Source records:
-- START --

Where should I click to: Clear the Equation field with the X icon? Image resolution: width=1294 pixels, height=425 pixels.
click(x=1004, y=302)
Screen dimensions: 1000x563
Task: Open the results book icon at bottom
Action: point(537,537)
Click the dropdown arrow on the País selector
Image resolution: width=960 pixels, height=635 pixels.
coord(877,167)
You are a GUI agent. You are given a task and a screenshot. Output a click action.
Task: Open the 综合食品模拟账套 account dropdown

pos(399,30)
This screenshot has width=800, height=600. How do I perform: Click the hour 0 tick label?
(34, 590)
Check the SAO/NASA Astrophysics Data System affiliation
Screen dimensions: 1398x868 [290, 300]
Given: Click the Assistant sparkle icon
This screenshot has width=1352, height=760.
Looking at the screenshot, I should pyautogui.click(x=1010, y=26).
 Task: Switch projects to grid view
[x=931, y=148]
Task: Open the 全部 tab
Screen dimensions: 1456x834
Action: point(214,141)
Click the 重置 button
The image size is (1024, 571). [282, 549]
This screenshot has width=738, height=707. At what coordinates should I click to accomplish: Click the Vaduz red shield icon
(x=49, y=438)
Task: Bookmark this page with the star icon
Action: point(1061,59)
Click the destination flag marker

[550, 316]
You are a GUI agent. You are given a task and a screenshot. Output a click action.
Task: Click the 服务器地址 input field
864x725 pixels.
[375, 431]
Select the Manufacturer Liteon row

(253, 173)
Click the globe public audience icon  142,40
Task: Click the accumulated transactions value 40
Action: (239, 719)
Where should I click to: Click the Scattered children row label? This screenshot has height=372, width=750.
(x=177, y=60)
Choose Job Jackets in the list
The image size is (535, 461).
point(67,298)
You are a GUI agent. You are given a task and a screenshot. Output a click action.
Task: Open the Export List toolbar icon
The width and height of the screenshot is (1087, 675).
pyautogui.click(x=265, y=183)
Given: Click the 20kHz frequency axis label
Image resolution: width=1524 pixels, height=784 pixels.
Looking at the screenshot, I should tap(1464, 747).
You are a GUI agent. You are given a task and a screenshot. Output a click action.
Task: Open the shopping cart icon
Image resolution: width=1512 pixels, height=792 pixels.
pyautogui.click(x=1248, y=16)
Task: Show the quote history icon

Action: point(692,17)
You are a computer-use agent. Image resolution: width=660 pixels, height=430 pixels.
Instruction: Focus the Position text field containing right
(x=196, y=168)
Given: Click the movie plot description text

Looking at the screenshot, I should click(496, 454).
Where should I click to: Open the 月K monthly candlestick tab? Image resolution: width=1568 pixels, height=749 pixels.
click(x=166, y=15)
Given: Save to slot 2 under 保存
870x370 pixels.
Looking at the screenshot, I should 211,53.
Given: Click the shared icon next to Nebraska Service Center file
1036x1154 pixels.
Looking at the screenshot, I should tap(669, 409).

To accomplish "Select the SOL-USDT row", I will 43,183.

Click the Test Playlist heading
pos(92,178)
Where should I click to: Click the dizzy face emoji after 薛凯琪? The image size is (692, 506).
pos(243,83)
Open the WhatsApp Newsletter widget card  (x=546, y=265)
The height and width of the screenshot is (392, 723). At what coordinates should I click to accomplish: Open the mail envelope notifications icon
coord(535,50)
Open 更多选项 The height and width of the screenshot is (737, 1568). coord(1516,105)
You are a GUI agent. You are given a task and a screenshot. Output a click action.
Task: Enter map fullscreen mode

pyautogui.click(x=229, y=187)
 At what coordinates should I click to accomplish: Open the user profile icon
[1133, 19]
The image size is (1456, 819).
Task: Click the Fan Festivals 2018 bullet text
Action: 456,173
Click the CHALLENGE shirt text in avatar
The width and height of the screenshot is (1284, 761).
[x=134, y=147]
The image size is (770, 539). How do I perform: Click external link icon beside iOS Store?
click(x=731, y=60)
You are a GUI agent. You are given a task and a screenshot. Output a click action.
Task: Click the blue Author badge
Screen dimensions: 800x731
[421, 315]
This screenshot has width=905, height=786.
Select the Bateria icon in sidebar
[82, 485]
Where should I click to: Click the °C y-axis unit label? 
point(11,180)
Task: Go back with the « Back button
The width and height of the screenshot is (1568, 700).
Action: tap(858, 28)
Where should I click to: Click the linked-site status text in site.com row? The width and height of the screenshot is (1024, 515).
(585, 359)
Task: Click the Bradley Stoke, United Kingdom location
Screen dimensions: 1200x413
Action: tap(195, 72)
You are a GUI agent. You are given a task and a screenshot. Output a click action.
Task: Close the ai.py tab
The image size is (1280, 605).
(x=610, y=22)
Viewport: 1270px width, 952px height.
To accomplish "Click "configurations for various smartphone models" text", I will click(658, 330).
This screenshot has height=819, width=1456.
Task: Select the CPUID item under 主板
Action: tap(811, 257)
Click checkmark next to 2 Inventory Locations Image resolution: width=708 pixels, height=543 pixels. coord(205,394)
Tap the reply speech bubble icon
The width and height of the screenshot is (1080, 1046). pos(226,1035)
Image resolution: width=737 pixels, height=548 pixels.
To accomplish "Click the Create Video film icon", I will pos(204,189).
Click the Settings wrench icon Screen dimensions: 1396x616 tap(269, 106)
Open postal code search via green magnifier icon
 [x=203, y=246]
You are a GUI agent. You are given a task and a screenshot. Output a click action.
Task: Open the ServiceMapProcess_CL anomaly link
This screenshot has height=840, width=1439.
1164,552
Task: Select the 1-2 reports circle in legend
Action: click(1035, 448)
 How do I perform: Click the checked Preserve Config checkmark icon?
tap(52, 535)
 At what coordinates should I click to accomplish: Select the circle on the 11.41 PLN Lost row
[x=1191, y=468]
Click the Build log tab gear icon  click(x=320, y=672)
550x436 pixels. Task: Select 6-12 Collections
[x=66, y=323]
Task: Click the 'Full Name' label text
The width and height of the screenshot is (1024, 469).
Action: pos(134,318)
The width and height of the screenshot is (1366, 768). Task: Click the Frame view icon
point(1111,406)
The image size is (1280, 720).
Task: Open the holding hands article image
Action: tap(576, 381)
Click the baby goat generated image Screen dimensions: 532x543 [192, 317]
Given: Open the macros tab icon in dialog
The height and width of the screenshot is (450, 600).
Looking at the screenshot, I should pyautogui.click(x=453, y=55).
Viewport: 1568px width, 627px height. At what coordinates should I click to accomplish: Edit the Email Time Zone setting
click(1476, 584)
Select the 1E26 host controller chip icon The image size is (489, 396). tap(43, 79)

-- END --

Set problem:
Turn every line of the items above into a JSON list of strings, one string per line, omitting blank lines.

The completed task:
[
  "Where should I click to: Clear the Equation field with the X icon? Image resolution: width=1294 pixels, height=425 pixels.",
  "click(x=1004, y=302)",
  "Screen dimensions: 1000x563",
  "Task: Open the results book icon at bottom",
  "Action: point(537,537)",
  "Click the dropdown arrow on the País selector",
  "Image resolution: width=960 pixels, height=635 pixels.",
  "coord(877,167)",
  "You are a GUI agent. You are given a task and a screenshot. Output a click action.",
  "Task: Open the 综合食品模拟账套 account dropdown",
  "pos(399,30)",
  "This screenshot has width=800, height=600. How do I perform: Click the hour 0 tick label?",
  "(34, 590)",
  "Check the SAO/NASA Astrophysics Data System affiliation",
  "Screen dimensions: 1398x868 [290, 300]",
  "Given: Click the Assistant sparkle icon",
  "This screenshot has width=1352, height=760.",
  "Looking at the screenshot, I should pyautogui.click(x=1010, y=26).",
  " Task: Switch projects to grid view",
  "[x=931, y=148]",
  "Task: Open the 全部 tab",
  "Screen dimensions: 1456x834",
  "Action: point(214,141)",
  "Click the 重置 button",
  "The image size is (1024, 571). [282, 549]",
  "This screenshot has width=738, height=707. At what coordinates should I click to accomplish: Click the Vaduz red shield icon",
  "(x=49, y=438)",
  "Task: Bookmark this page with the star icon",
  "Action: point(1061,59)",
  "Click the destination flag marker",
  "[550, 316]",
  "You are a GUI agent. You are given a task and a screenshot. Output a click action.",
  "Task: Click the 服务器地址 input field",
  "864x725 pixels.",
  "[375, 431]",
  "Select the Manufacturer Liteon row",
  "(253, 173)",
  "Click the globe public audience icon  142,40",
  "Task: Click the accumulated transactions value 40",
  "Action: (239, 719)",
  "Where should I click to: Click the Scattered children row label? This screenshot has height=372, width=750.",
  "(x=177, y=60)",
  "Choose Job Jackets in the list",
  "The image size is (535, 461).",
  "point(67,298)",
  "You are a GUI agent. You are given a task and a screenshot. Output a click action.",
  "Task: Open the Export List toolbar icon",
  "The width and height of the screenshot is (1087, 675).",
  "pyautogui.click(x=265, y=183)",
  "Given: Click the 20kHz frequency axis label",
  "Image resolution: width=1524 pixels, height=784 pixels.",
  "Looking at the screenshot, I should tap(1464, 747).",
  "You are a GUI agent. You are given a task and a screenshot. Output a click action.",
  "Task: Open the shopping cart icon",
  "Image resolution: width=1512 pixels, height=792 pixels.",
  "pyautogui.click(x=1248, y=16)",
  "Task: Show the quote history icon",
  "Action: point(692,17)",
  "You are a computer-use agent. Image resolution: width=660 pixels, height=430 pixels.",
  "Instruction: Focus the Position text field containing right",
  "(x=196, y=168)",
  "Given: Click the movie plot description text",
  "Looking at the screenshot, I should click(496, 454).",
  "Where should I click to: Open the 月K monthly candlestick tab? Image resolution: width=1568 pixels, height=749 pixels.",
  "click(x=166, y=15)",
  "Given: Save to slot 2 under 保存",
  "870x370 pixels.",
  "Looking at the screenshot, I should 211,53.",
  "Given: Click the shared icon next to Nebraska Service Center file",
  "1036x1154 pixels.",
  "Looking at the screenshot, I should tap(669, 409).",
  "To accomplish \"Select the SOL-USDT row\", I will 43,183.",
  "Click the Test Playlist heading",
  "pos(92,178)",
  "Where should I click to: Click the dizzy face emoji after 薛凯琪? The image size is (692, 506).",
  "pos(243,83)",
  "Open the WhatsApp Newsletter widget card  (x=546, y=265)",
  "The height and width of the screenshot is (392, 723). At what coordinates should I click to accomplish: Open the mail envelope notifications icon",
  "coord(535,50)",
  "Open 更多选项 The height and width of the screenshot is (737, 1568). coord(1516,105)",
  "You are a GUI agent. You are given a task and a screenshot. Output a click action.",
  "Task: Enter map fullscreen mode",
  "pyautogui.click(x=229, y=187)",
  " At what coordinates should I click to accomplish: Open the user profile icon",
  "[1133, 19]",
  "The image size is (1456, 819).",
  "Task: Click the Fan Festivals 2018 bullet text",
  "Action: 456,173",
  "Click the CHALLENGE shirt text in avatar",
  "The width and height of the screenshot is (1284, 761).",
  "[x=134, y=147]",
  "The image size is (770, 539). How do I perform: Click external link icon beside iOS Store?",
  "click(x=731, y=60)",
  "You are a GUI agent. You are given a task and a screenshot. Output a click action.",
  "Task: Click the blue Author badge",
  "Screen dimensions: 800x731",
  "[421, 315]",
  "This screenshot has width=905, height=786.",
  "Select the Bateria icon in sidebar",
  "[82, 485]",
  "Where should I click to: Click the °C y-axis unit label? ",
  "point(11,180)",
  "Task: Go back with the « Back button",
  "The width and height of the screenshot is (1568, 700).",
  "Action: tap(858, 28)",
  "Where should I click to: Click the linked-site status text in site.com row? The width and height of the screenshot is (1024, 515).",
  "(585, 359)",
  "Task: Click the Bradley Stoke, United Kingdom location",
  "Screen dimensions: 1200x413",
  "Action: tap(195, 72)",
  "You are a GUI agent. You are given a task and a screenshot. Output a click action.",
  "Task: Close the ai.py tab",
  "The image size is (1280, 605).",
  "(x=610, y=22)",
  "Viewport: 1270px width, 952px height.",
  "To accomplish \"Click \"configurations for various smartphone models\" text\", I will click(658, 330).",
  "This screenshot has height=819, width=1456.",
  "Task: Select the CPUID item under 主板",
  "Action: tap(811, 257)",
  "Click checkmark next to 2 Inventory Locations Image resolution: width=708 pixels, height=543 pixels. coord(205,394)",
  "Tap the reply speech bubble icon",
  "The width and height of the screenshot is (1080, 1046). pos(226,1035)",
  "Image resolution: width=737 pixels, height=548 pixels.",
  "To accomplish \"Click the Create Video film icon\", I will pos(204,189).",
  "Click the Settings wrench icon Screen dimensions: 1396x616 tap(269, 106)",
  "Open postal code search via green magnifier icon",
  " [x=203, y=246]",
  "You are a GUI agent. You are given a task and a screenshot. Output a click action.",
  "Task: Open the ServiceMapProcess_CL anomaly link",
  "This screenshot has height=840, width=1439.",
  "1164,552",
  "Task: Select the 1-2 reports circle in legend",
  "Action: click(1035, 448)",
  " How do I perform: Click the checked Preserve Config checkmark icon?",
  "tap(52, 535)",
  " At what coordinates should I click to accomplish: Select the circle on the 11.41 PLN Lost row",
  "[x=1191, y=468]",
  "Click the Build log tab gear icon  click(x=320, y=672)",
  "550x436 pixels. Task: Select 6-12 Collections",
  "[x=66, y=323]",
  "Task: Click the 'Full Name' label text",
  "The width and height of the screenshot is (1024, 469).",
  "Action: pos(134,318)",
  "The width and height of the screenshot is (1366, 768). Task: Click the Frame view icon",
  "point(1111,406)",
  "The image size is (1280, 720).",
  "Task: Open the holding hands article image",
  "Action: tap(576, 381)",
  "Click the baby goat generated image Screen dimensions: 532x543 [192, 317]",
  "Given: Open the macros tab icon in dialog",
  "The height and width of the screenshot is (450, 600).",
  "Looking at the screenshot, I should pyautogui.click(x=453, y=55).",
  "Viewport: 1568px width, 627px height. At what coordinates should I click to accomplish: Edit the Email Time Zone setting",
  "click(1476, 584)",
  "Select the 1E26 host controller chip icon The image size is (489, 396). tap(43, 79)"
]